House Republicans approve Biden impeachment probe, as president slams ‘baseless political stunt’


The U.S. House of Representatives on Wednesday authorized the impeachment inquiry into U.S. President Joe Biden, with every Republican rallying behind the politically charged process despite lingering concerns among some in the party that the investigation has yet to produce evidence of misconduct by the president.

The 221-212 party-line vote put the entire House Republican conference on record in support of an impeachment process that can lead to the ultimate penalty for a president: punishment for what the Constitution describes as “high crimes and misdemeanours,” which can lead to removal from office if convicted in a U.S. Senate trial.

Biden, in a rare statement about the impeachment effort, questioned the priorities of House Republicans in pursuing an inquiry against him and his family.

“Instead of doing anything to help make Americans’ lives better, they are focused on attacking me with lies,” the president said following the vote.

“Instead of doing their job on the urgent work that needs to be done, they are choosing to waste time on this baseless political stunt that even Republicans in Congress admit is not supported by facts.”

Authorizing the months-long inquiry ensures that the impeachment investigation extends well into 2024, when Biden will be running for re-election and seems likely to be squaring off against former U.S. president Donald Trump — who was twice impeached during his time in the White House.

Trump has pushed his GOP allies in Congress to move swiftly on impeaching Biden, part of his broader calls for vengeance and retribution against his political enemies.

Speaker, team under pressure to show progress

The decision to hold a vote came as Speaker Mike Johnson and his team faced growing pressure to show progress in what has become a nearly yearlong probe centred around the business dealings of Biden’s family members.

While their investigation has raised ethical questions, no evidence has emerged that Biden acted corruptly or accepted bribes in his current role or previous office as vice president.c

“We do not take this responsibility lightly and will not prejudge the investigation’s outcome,” Johnson and his leadership team said in a joint statement after the vote. 

House Democrats rose in opposition to the inquiry resolution Wednesday, calling it a farce perpetrated by those across the aisle to avenge the two impeachments against Trump.

“This whole thing is an extreme political stunt.
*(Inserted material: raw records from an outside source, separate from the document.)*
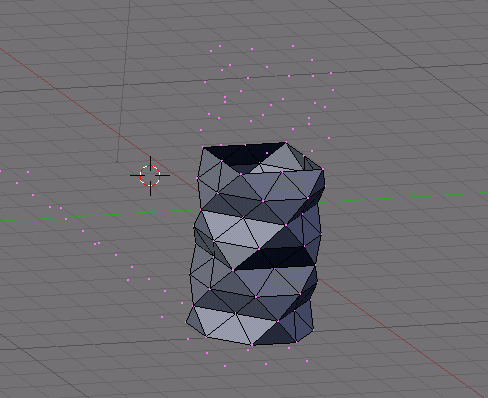Click the green axis line left of the mesh
The height and width of the screenshot is (398, 488).
click(100, 215)
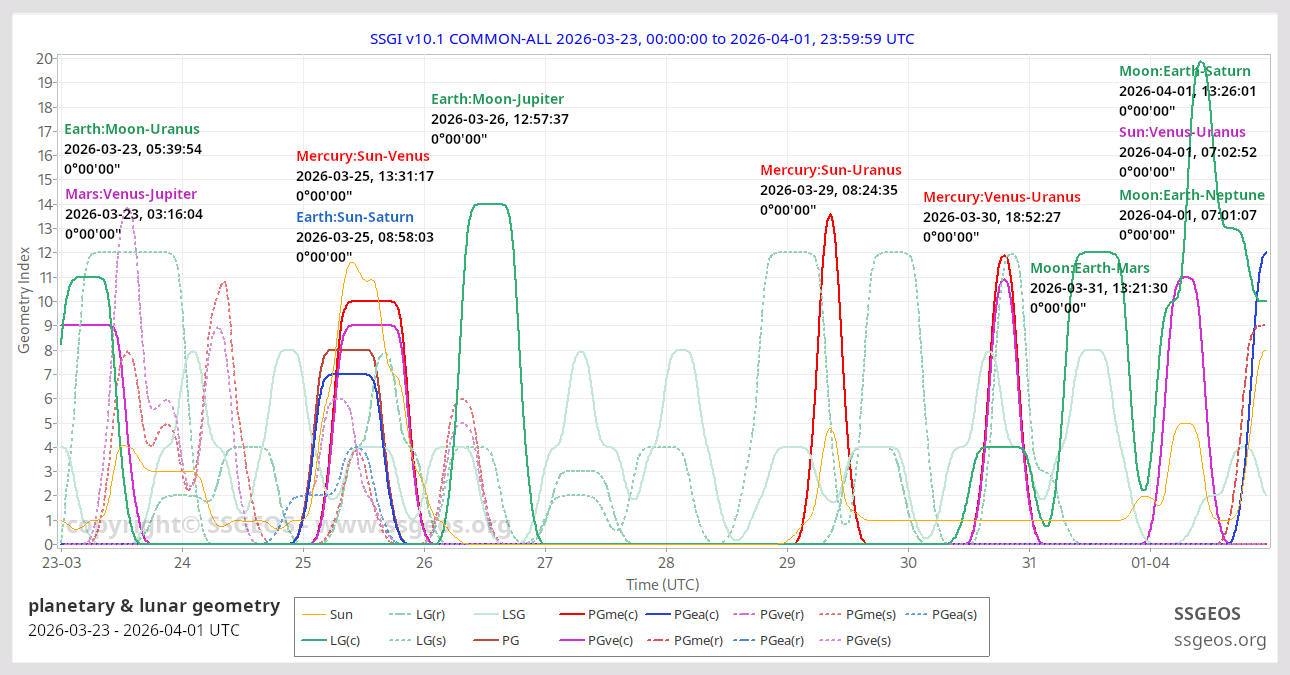This screenshot has height=675, width=1290.
Task: Click the Earth:Moon-Jupiter annotation label
Action: (497, 99)
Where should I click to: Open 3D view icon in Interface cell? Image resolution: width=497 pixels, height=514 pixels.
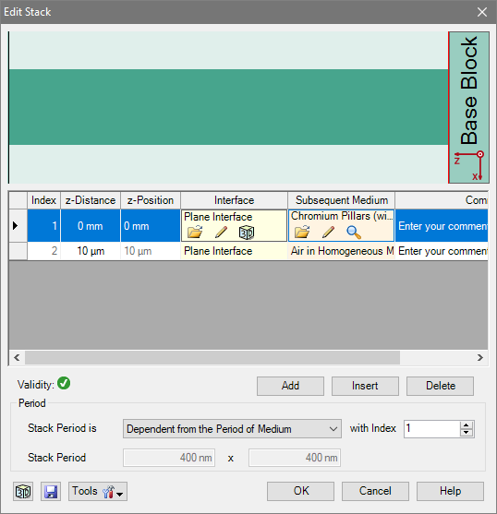click(x=246, y=232)
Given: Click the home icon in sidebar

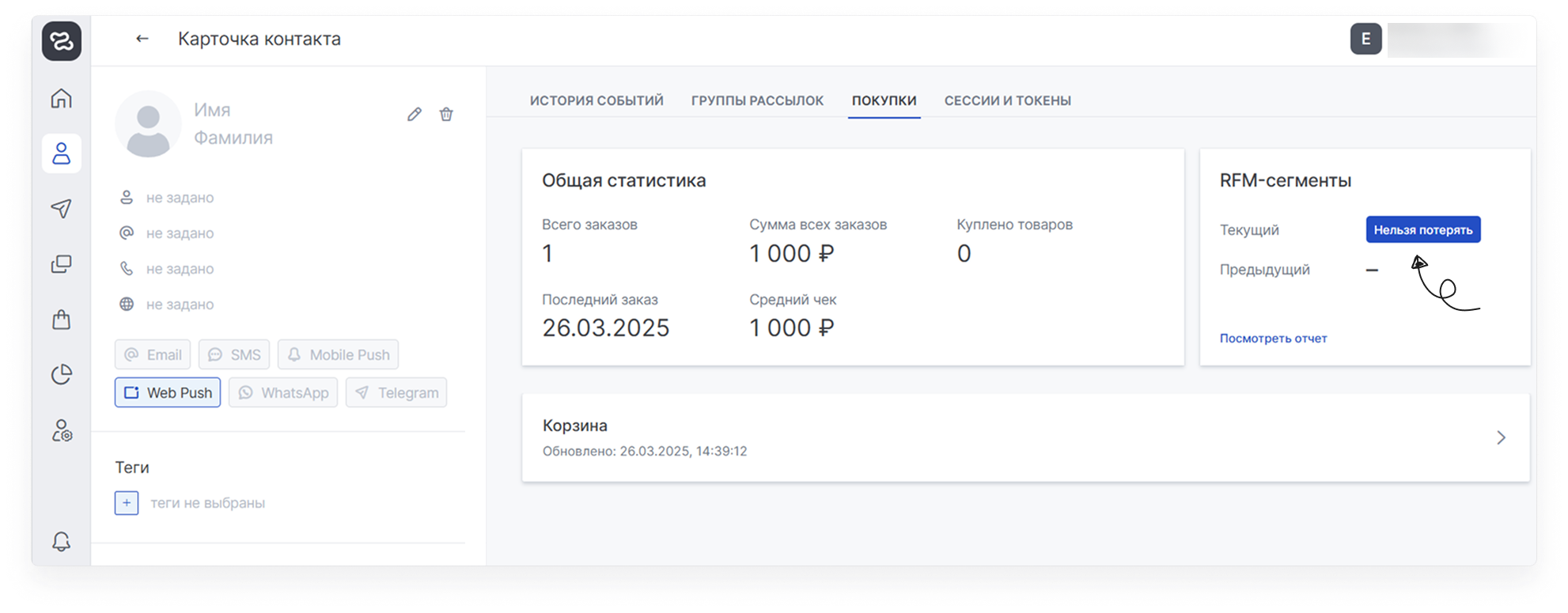Looking at the screenshot, I should click(x=62, y=99).
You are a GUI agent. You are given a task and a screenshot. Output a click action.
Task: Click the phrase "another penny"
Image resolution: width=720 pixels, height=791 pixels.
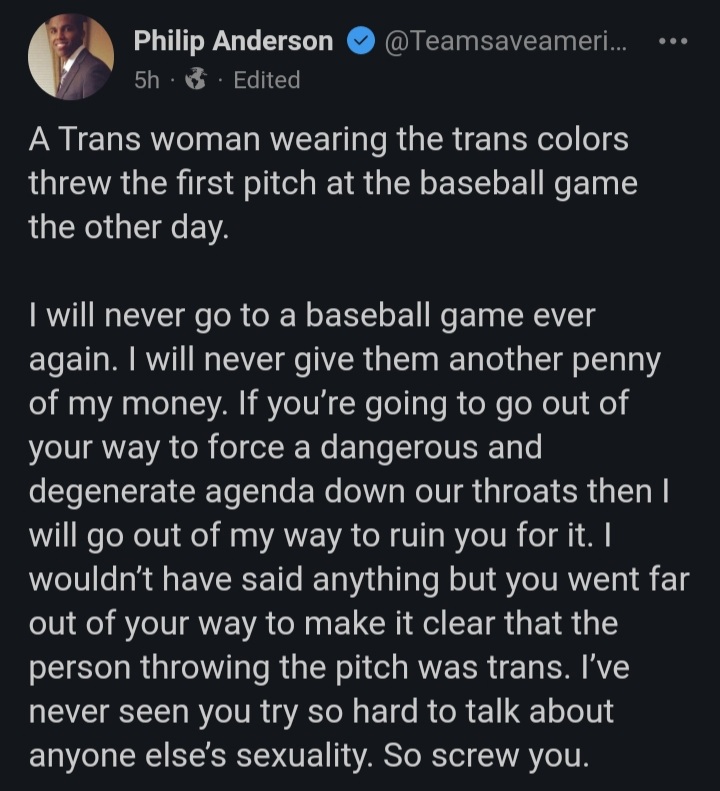tap(554, 360)
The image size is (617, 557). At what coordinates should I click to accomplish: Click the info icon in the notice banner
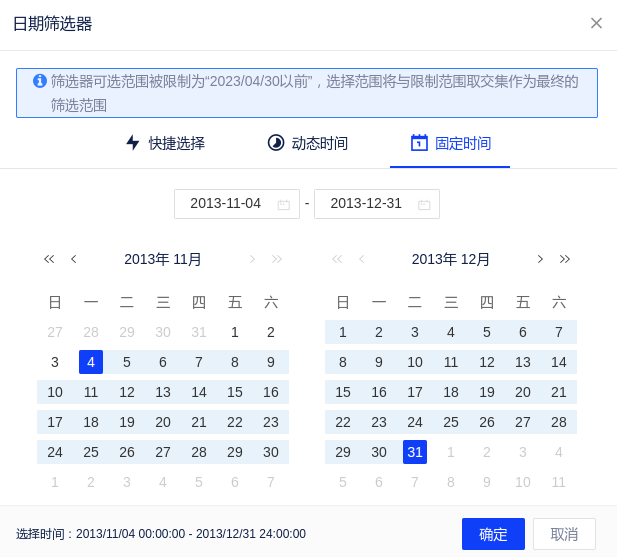[x=40, y=81]
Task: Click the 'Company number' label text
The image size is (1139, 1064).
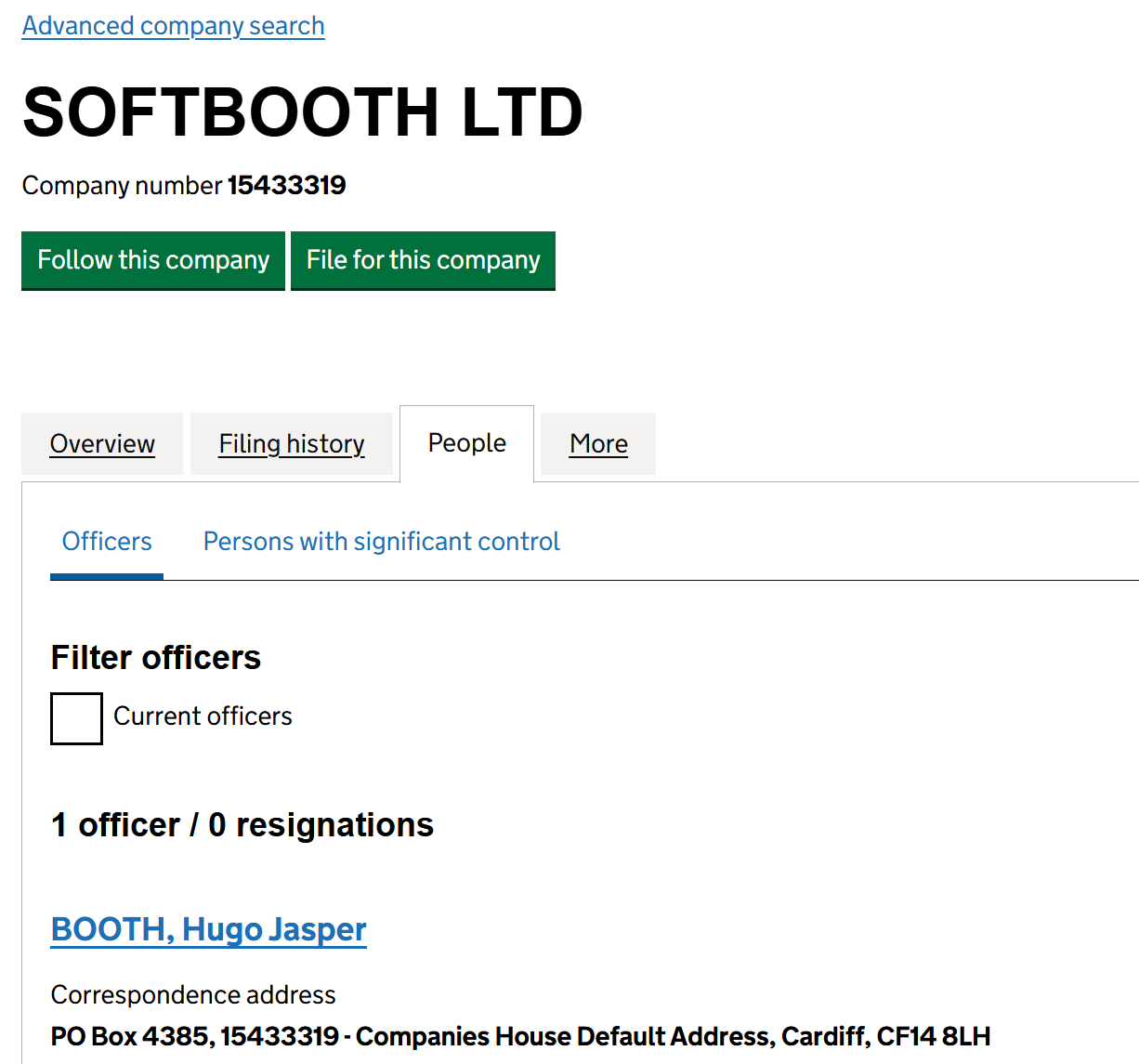Action: point(122,186)
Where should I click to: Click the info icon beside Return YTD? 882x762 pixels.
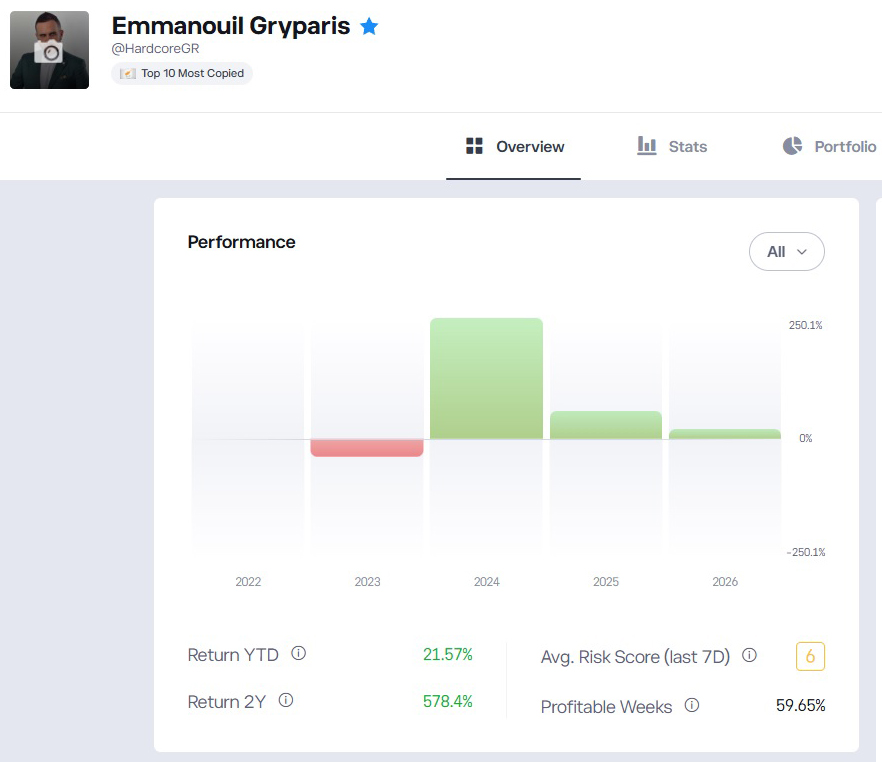[298, 653]
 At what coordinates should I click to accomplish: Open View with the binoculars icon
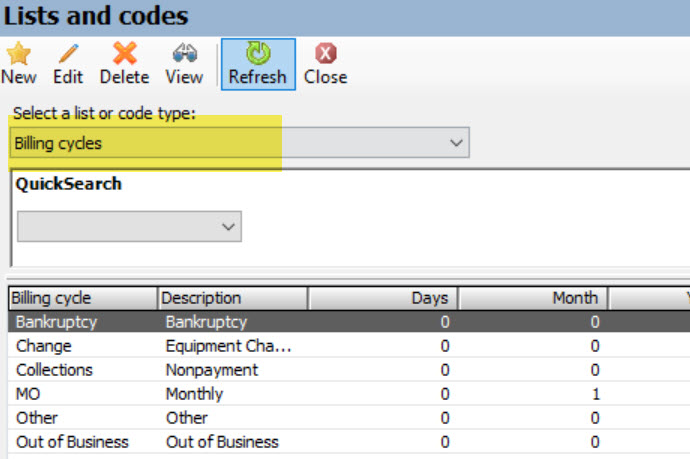tap(184, 54)
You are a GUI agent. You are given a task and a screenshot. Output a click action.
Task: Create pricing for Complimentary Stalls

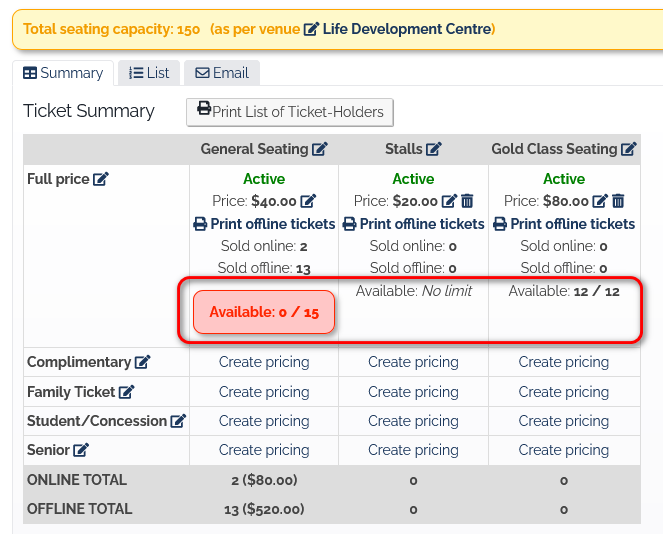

It has no credibility, no legitimacy, and no integrity. It is a sideshow,” Rep. Jim McGovern, a Democrat from Massachusetts, said during a floor debate.

Some House Republicans, particularly those hailing from politically divided districts, had been hesitant in recent weeks to take any vote on Biden’s impeachment, fearing a significant political cost. But GOP leaders have made the case that the resolution is only a step in the process, not a decision to impeach Biden.

That message seems to have won over skeptics.

“As we have said numerous times before, voting in favour of an impeachment inquiry does not equal impeachment,” Rep. Tom Emmer, a member of the GOP leadership team, said at a news conference Tuesday.

Emmer said Republicans “will continue to follow the facts wherever they lead, and if they uncover evidence of treason, bribery or other high crimes and misdemeanours, then and only then will the next steps toward impeachment proceedings be considered.”

Legal considerations

Most of the Republicans reluctant to back the impeachment push have also been swayed by leadership’s argument that authorizing the inquiry will give them better legal standing as the White House has questioned the legal and constitutional basis for their requests for information.

A letter last month from a top White House attorney to Republican committee leaders portrayed the GOP investigation as overzealous and illegitimate because the chamber had not yet authorized a formal impeachment inquiry by a vote of the full House.

WATCH | Biden impeachment inquiry could pose distraction during presidential election: 

House Republicans approve Biden impeachment inquiry

In the U.S. House of Representatives, Republicans used their majority to approve a formal impeachment inquiry of President Joe Biden, despite the fact they’ve failed to present any evidence linking him to a crime.

Richard Sauber, special counsel to the president, also wrote that when Trump faced the prospect of impeachment by a Democratic-led House in 2019, Johnson had said at the time that any inquiry without a House vote would be a “sham.”

Rep. Dusty Johnson, a Republican from South Dakota, said this week that while there was no evidence to impeach the president, “that’s also not what the vote this week would be about.”

“We have had enough political impeachments in this country,” he said. “I don’t like the stonewalling the administration has done, but listen, if we don’t have the receipts, that should constrain what the House does long-term.”

Rep. Don Bacon, a Nebraska Republican, who has long been opposed to moving forward with impeachment, said that the White House questioning the legitimacy of the inquiry without a formal vote helped gain his support.

“I can defend an inquiry right now,” he told reporters this week. “Let’s see what they find out.”